I am very familiar with your situation. I spent 14 months of mindfulness training on myself, and have finally succeeded in dealing with it.
1. I constantly guard my mind door. At the beginning, thoughts happen so fast. I catch the train of thoughts in the middle of it. Once I caught it, I mentally note "wandering, wandering", then I watch the train of thoughts. It immediately stops because it feels delusional to go on.
2. Certain mental tendency will keep repeating. You just keep doing what you do. Mentally note, "wandering, wandering", and spot light the train of thoughts. The thoughts will stop.
3. Forgive yourself when it keeps happening, because it is a nonlinear process. There will be times when you think you are making progress and that there are less mental tendencies. There will be times when you feel like you are going backwards. It is like the stock market, but ultimately there is progress.
4. I have given up sensual realm. I still have to go see movies or see rental movies with my wife, but I do not watch TV or listen to radio or read Internet news and watch Internet video anymore. I do anapana when I am not doing sitting anapana meditation. The only difference is that I am not sitting down and my eyes are wide open.
5. When my wife is watching TV, I read Dhamma downloaded from ForestSanghaPublications.org. I keep reading over and over different PDFs on impermanence, unsatisfactory, and no-self. This reinforces my subconscious to stop clinging to forms, being, and doctrine of self.
6. Whenever I am walking, I do walking meditation. If I am walking fast, I still pay attention to the movements of my legs. If it is fast, then it is left right, left, right,... If it is moderate pace, then I notice the entire movement of my legs one at a time. When you get a habit of this, you will not have time to think during walking. You begin to notice that there is just walking and not "I am walking".
7. I contemplate on the fact that all these mental tendencies are just waste of my time. They are impermanent and unsatisfactory.

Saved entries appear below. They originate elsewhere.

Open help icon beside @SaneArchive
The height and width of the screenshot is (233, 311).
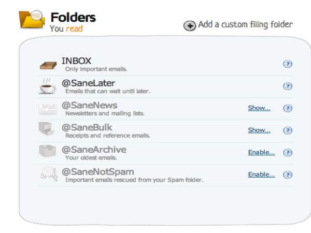(288, 152)
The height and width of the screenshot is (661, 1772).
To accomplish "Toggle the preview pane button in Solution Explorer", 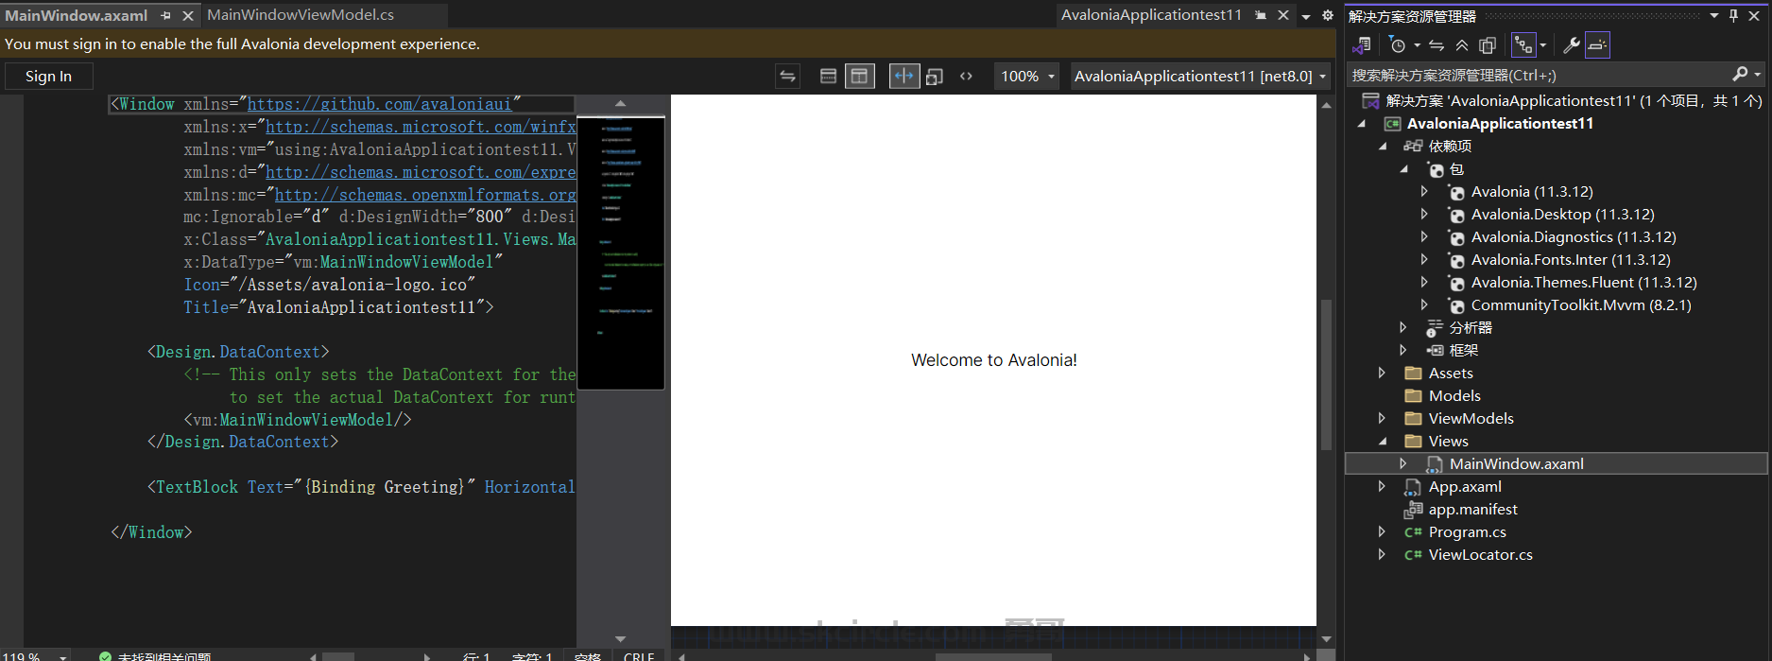I will pyautogui.click(x=1597, y=45).
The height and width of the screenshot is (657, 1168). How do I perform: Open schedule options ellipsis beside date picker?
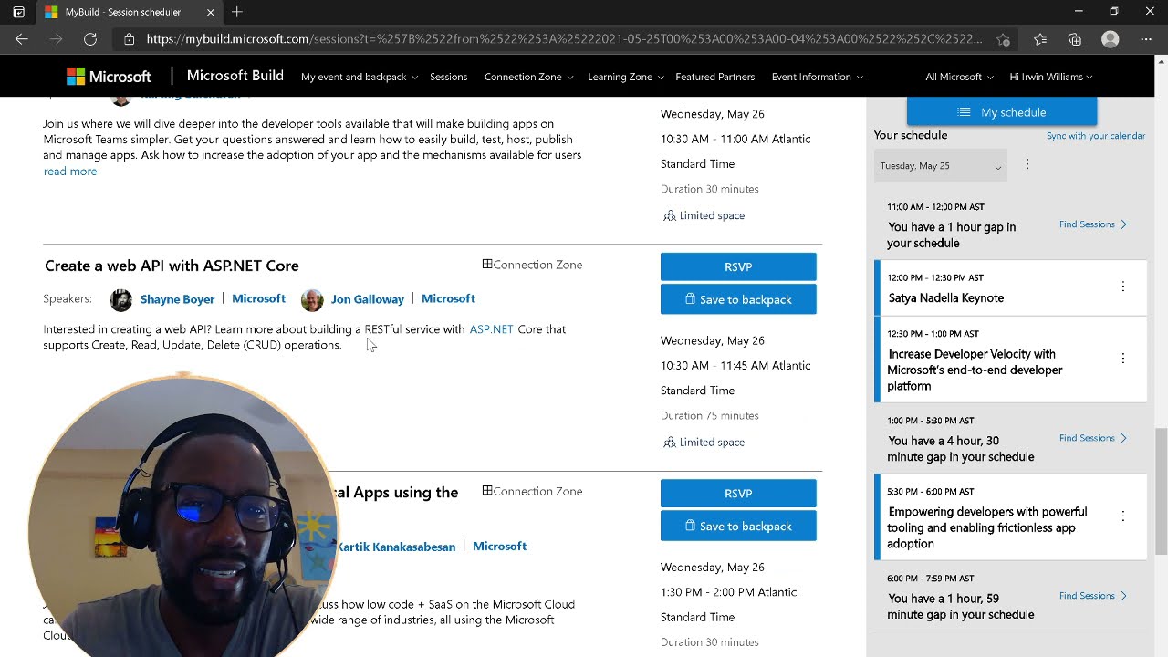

I read a lot of Dhamma to get this into my subconscious.
Often these thoughts arise because of clinging to "self" or "becoming". It is a nonlinear process because every time you are succeeding, ego has a way of tricking you to thoughts again. Ego doesn't want to disappear. Ego feels it needs to be around to protect you. Ego is feeding all the thoughts.
I know what you are going through. Be patient, determined, and have faith in the mindfulness process. It will eventually reduce. Right effort - need to apply effort to guard the mind but not apply the effort too strongly that it creates tension in your life.
Insight meditation has awareness of thoughts as it arise while staying fully conscious. This is like sitting on a river bank watching river flow.
Daydreaming has awareness of thoughts after it has arisen. This is like swimming in the river.